Wow, what a stinker! Here I am referring to the November jobs report, which the White House, along with the media lackeys, is attempting to put on a positive spin. Here is the sad reality. The initial November jobs report lists a gain for non-farm employment of 80,000 jobs. This miserly gain is over 35% below the 125,000 average monthly gain of the past 12 months. Since the Obama team took over, America has lost nearly three million jobs. At year-end 2008, non-farm payrolls totaled 134,383,000 jobs. The most recent report showed 131,516,000 non-farm payroll jobs, along with a startling 9% unemployment rate.
Yup, nearly 14 million Americans are on the well-understated unemployment roster. The unemployment rate for blacks is 15.1%, for Hispanics 11.4%, and for Asians 7.3%. At the feeble 80,000 jobs gain rate logged in October, it would take 37 months, or over three years, for non-farm payrolls to get back to the level witnessed as President Obama moved into the White House. These truly dismal numbers come on the heels of massive government spending, money creation, and senseless bailouts. The Federal Reserve, as usual, is deserving of some of the blame. The Federal Reserve is bound (mistakenly) by a dual mandate, which includes the effort to promote full employment. The Fed should not be in the employment business. Now we have Ben Bernanke telling Americans his team has failed to carry out the full employment mandate and really does not plan to do anything about it.

----

Can you quote the jobs report commentary word for word, starting at the words "Yup, nearly 14" and stopping after "anything about it."? The listing after this point is separate material, unconnected to the jobs report commentary.

Stored records:
----

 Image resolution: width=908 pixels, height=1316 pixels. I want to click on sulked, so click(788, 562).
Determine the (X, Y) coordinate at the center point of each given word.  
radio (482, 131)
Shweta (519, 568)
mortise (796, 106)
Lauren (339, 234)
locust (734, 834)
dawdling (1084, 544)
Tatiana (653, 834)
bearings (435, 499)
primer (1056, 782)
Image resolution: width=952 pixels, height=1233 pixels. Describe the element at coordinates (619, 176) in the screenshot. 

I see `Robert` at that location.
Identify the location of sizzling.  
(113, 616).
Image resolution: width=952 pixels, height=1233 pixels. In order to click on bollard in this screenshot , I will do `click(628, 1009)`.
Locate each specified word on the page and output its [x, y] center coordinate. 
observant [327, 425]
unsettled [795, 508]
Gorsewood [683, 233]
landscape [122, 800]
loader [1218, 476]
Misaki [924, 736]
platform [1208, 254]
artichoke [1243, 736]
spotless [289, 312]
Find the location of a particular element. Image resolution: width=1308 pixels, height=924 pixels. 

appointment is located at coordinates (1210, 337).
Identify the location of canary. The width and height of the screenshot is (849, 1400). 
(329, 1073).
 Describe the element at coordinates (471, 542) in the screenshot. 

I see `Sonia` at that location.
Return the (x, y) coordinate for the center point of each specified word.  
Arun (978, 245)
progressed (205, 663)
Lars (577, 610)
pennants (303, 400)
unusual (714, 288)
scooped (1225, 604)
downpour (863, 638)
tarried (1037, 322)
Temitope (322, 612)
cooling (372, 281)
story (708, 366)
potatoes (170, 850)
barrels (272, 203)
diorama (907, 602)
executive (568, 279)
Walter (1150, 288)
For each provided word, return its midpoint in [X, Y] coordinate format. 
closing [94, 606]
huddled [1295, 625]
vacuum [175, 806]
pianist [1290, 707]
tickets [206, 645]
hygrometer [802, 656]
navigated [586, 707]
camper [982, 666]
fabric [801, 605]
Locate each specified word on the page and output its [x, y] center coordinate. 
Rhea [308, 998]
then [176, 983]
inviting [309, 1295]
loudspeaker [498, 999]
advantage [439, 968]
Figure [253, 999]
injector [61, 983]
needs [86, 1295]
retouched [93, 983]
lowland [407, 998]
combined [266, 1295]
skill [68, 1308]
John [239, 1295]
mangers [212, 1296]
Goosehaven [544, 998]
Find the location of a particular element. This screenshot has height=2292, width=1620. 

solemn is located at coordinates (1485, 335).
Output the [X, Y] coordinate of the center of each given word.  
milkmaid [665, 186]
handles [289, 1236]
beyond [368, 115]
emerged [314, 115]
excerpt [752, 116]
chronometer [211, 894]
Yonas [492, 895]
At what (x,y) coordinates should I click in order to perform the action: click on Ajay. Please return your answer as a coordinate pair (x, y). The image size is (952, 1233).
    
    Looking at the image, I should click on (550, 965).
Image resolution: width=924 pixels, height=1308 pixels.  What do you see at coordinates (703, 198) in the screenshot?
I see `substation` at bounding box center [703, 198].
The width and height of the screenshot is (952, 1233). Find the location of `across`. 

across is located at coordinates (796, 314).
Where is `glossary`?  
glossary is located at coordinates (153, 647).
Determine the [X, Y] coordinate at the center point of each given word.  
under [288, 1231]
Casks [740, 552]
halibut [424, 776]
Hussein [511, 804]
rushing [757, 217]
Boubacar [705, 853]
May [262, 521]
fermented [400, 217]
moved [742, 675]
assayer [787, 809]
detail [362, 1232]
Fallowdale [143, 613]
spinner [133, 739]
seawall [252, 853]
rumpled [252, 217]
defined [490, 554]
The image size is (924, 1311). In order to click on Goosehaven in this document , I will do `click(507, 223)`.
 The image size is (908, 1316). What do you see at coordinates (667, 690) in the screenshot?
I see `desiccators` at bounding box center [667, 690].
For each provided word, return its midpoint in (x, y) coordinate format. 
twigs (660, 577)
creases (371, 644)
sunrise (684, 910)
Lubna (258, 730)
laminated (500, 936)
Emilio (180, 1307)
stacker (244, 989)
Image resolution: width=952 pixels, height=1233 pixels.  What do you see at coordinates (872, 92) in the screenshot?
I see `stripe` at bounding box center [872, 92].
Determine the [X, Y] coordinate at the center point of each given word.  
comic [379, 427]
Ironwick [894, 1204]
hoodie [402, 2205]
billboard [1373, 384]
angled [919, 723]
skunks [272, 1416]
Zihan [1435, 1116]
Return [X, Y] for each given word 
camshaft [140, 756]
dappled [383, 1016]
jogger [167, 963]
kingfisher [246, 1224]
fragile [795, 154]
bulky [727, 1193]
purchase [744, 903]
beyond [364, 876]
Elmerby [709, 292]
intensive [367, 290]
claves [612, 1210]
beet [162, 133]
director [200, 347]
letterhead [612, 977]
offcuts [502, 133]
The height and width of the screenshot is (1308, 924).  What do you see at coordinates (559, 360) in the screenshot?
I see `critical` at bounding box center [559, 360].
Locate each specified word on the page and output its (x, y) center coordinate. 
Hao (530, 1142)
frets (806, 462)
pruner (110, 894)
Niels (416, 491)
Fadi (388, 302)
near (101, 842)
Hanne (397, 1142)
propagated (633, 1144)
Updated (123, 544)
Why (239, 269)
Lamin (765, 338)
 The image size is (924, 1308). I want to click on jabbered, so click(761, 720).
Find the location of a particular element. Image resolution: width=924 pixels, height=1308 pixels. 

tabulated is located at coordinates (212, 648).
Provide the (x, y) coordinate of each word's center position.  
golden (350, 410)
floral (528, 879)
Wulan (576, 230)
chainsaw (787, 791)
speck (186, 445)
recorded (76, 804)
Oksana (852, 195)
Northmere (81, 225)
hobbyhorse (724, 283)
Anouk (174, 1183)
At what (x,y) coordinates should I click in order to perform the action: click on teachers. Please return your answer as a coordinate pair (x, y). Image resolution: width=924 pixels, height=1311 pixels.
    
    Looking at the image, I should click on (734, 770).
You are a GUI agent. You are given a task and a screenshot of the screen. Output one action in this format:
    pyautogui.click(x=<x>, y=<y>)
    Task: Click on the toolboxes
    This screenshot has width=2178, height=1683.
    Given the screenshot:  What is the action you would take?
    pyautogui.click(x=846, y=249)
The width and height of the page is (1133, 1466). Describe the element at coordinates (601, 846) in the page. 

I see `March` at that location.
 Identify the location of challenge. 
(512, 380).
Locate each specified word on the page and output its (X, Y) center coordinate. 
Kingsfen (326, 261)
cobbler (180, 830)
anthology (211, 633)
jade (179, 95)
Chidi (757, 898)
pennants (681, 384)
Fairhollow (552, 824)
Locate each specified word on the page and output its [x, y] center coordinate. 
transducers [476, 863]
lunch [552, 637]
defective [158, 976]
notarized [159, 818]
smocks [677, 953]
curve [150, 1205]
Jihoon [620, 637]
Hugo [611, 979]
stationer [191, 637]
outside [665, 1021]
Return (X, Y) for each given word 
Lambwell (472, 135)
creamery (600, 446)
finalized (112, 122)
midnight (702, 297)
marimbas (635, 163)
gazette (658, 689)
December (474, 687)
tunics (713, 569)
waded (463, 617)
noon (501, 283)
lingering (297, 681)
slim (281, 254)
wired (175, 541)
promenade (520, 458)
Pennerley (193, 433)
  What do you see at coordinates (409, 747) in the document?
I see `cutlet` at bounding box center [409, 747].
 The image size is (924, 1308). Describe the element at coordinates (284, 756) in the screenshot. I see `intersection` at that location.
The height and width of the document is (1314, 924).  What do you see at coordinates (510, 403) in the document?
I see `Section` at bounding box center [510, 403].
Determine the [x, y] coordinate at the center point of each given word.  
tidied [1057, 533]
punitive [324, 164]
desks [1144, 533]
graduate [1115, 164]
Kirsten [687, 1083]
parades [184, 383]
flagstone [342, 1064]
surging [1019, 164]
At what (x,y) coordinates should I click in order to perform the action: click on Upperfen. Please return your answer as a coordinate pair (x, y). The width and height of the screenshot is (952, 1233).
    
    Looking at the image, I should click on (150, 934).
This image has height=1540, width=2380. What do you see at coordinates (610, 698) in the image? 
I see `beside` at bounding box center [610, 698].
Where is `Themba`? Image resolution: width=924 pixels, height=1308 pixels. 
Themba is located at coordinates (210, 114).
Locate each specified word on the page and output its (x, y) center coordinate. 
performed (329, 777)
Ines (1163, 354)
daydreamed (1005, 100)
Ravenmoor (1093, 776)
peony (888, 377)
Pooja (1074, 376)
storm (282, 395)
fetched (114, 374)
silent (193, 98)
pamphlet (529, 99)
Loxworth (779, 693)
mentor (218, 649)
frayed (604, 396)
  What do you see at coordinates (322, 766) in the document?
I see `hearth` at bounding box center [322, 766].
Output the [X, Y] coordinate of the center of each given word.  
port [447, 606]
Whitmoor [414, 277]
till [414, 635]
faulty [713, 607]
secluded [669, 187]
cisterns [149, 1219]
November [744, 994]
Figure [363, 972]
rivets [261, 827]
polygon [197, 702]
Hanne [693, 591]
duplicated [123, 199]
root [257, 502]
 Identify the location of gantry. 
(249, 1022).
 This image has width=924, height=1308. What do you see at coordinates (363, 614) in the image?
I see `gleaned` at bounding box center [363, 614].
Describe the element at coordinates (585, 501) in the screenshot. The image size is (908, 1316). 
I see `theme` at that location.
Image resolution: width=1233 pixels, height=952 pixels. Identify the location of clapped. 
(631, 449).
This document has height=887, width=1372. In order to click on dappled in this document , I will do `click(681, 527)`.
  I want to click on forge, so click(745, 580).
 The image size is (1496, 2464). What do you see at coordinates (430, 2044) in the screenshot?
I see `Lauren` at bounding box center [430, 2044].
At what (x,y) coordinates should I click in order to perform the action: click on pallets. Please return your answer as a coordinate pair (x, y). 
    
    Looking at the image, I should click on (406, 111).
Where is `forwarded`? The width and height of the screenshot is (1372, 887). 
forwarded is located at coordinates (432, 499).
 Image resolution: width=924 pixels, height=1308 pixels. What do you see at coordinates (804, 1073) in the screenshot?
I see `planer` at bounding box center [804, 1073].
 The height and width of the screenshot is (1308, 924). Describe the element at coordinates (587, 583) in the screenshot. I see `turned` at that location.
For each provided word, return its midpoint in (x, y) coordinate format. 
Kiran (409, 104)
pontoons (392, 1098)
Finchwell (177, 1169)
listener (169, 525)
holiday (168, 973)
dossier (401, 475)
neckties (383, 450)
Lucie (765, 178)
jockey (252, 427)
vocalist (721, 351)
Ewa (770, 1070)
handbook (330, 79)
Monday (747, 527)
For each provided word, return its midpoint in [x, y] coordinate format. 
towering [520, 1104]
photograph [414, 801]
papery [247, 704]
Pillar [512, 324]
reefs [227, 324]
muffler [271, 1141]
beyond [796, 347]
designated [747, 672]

----

* TASK OUTPUT
Yup, nearly 14 million Americans are on the well-understated unemployment roster. The unemployment rate for blacks is 15.1%, for Hispanics 11.4%, and for Asians 7.3%. At the feeble 80,000 jobs gain rate logged in October, it would take 37 months, or over three years, for non-farm payrolls to get back to the level witnessed as President Obama moved into the White House. These truly dismal numbers come on the heels of massive government spending, money creation, and senseless bailouts. The Federal Reserve, as usual, is deserving of some of the blame. The Federal Reserve is bound (mistakenly) by a dual mandate, which includes the effort to promote full employment. The Fed should not be in the employment business. Now we have Ben Bernanke telling Americans his team has failed to carry out the full employment mandate and really does not plan to do anything about it.